TEXTE FOURNI:
● ● ● ● ● ● ●
Décisions de la Cour fédérale

Informations sur la décision

Contenu de la décision

 

Cour fédérale

 

Federal Court

 


Date : 20101110

Dossier : T-976-10

Référence : 2010 CF 1125

Ottawa (Ontario), le 10 novembre 2010

En présence de monsieur le juge de Montigny

 

 

 

 

 

 

 

 

 

DANS L'AFFAIRE DE LA LOI DE L'IMPÔT SUR LE REVENU

 

et

 

DANS L'AFFAIRE DES AVIS DE COTISATION ÉTABLIS PAR LE MINISTRE DU REVENU NATIONAL EN VERTU DE LA LOI DE L'IMPÔT SUR LE REVENU

 

CONTRE :

 

PELLIGRINO MULE

541 Crémazie

Berthierville, Québec

J0K 1A0

 

 

 

  MOTIFS DE L’ORDONNANCE ET ORDONNANCE

 

  • [1] Le 25 juin 2010, la Cour a émis une ordonnance accueillant la requête de Sa Majesté et l’autorisant à prendre immédiatement toutes et chacune des mesures visées aux alinéas a) à g) de l’article 225.1)1) de la Loi de l’impôt sur le revenu (1985, ch. 1 (5e suppl.) (la Loi) ou l’une ou plusieurs d’entre elles, afin de percevoir et/ou garantir le paiement par le requérant d’une somme de 171 798,64 $, telle qu’établie par les avis de nouvelle cotisation envoyés au requérant le 12 mai 2008 et auxquelles s’ajoutent les intérêts.

  • [2] Le 29 juillet 2010, le requérant a déposé un avis de requête demandant à ce que l’ordonnance du 25 juin 2010 soit annulée et qu’une mainlevée sur toutes les charges provisoires et toutes les tierces saisies sur ses biens suite à l’ordonnance contestée lui soit accordée.La requête est accompagnée de nouveaux éléments de preuve ainsi que d’un affidavit du requérant.

 

  • [3] Pour les motifs qui suivent, la Cour en arrive à la conclusion que cette requête doit être rejetée.

 

I.  Les faits

  • [4] Le requérant et défendeur, M. Mulé, est un contribuable de Berthierville, Québec.

Le 12 mai 2008, l’Agence du revenu du Canada (l’ARC) a émis des avis de nouvelle cotisation totalisant 151 814, 02 $, fondés sur une analyse des dépôts effectués dans ses comptes bancaires pour les années d’imposition 2002, 2003 et 2004. En calculant les intérêts sur cette dette, le contribuable devait, au 23 juin 2010, 171 798, 64 $ à l’ARC.

 

  • [5] Le contribuable s’est opposé aux cotisations, mais le demandeur a néanmoins décidé de les maintenir. Dans une telle situation, le paragraphe 225.1(2) de la Loi prévoit un délai de 90 jours (après l’envoi de la décision de l’ARC au sujet de la demande d’opposition) pendant lequel Sa Majesté ne peut intenter de recours pour recouvrer sa créance.
● ● ● ● ● ● ●
DONNÉES FOURNIES:
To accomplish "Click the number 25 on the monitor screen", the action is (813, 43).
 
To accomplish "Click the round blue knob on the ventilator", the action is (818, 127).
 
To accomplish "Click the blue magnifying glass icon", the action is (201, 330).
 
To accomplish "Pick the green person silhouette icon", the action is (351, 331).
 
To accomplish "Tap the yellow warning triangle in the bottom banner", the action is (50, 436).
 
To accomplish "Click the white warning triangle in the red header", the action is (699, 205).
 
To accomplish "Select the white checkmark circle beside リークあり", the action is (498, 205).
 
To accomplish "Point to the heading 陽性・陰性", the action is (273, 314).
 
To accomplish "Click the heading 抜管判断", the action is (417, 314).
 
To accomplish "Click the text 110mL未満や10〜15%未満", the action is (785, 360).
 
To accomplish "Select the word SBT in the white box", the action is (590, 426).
● ● ● ● ● ● ●
TÂCHES À RÉALISER:
A. Traduisez en anglais la phrase suivante de la décision de la Cour fédérale : « Pour les motifs qui suivent, la Cour en arrive à la conclusion que cette requête doit être rejetée. »
B. Reprenez toutes les lignes de la liste en y remplaçant « To accomplish » par « To complete », sans rien modifier d'autre.

SOLUTIONS COMPLÈTES:
A. For the reasons that follow, the Court concludes that this motion must be dismissed.

B.
To complete "Click the number 25 on the monitor screen", the action is (813, 43).
 
To complete "Click the round blue knob on the ventilator", the action is (818, 127).
 
To complete "Click the blue magnifying glass icon", the action is (201, 330).
 
To complete "Pick the green person silhouette icon", the action is (351, 331).
 
To complete "Tap the yellow warning triangle in the bottom banner", the action is (50, 436).
 
To complete "Click the white warning triangle in the red header", the action is (699, 205).
 
To complete "Select the white checkmark circle beside リークあり", the action is (498, 205).
 
To complete "Point to the heading 陽性・陰性", the action is (273, 314).
 
To complete "Click the heading 抜管判断", the action is (417, 314).
 
To complete "Click the text 110mL未満や10〜15%未満", the action is (785, 360).
 
To complete "Select the word SBT in the white box", the action is (590, 426).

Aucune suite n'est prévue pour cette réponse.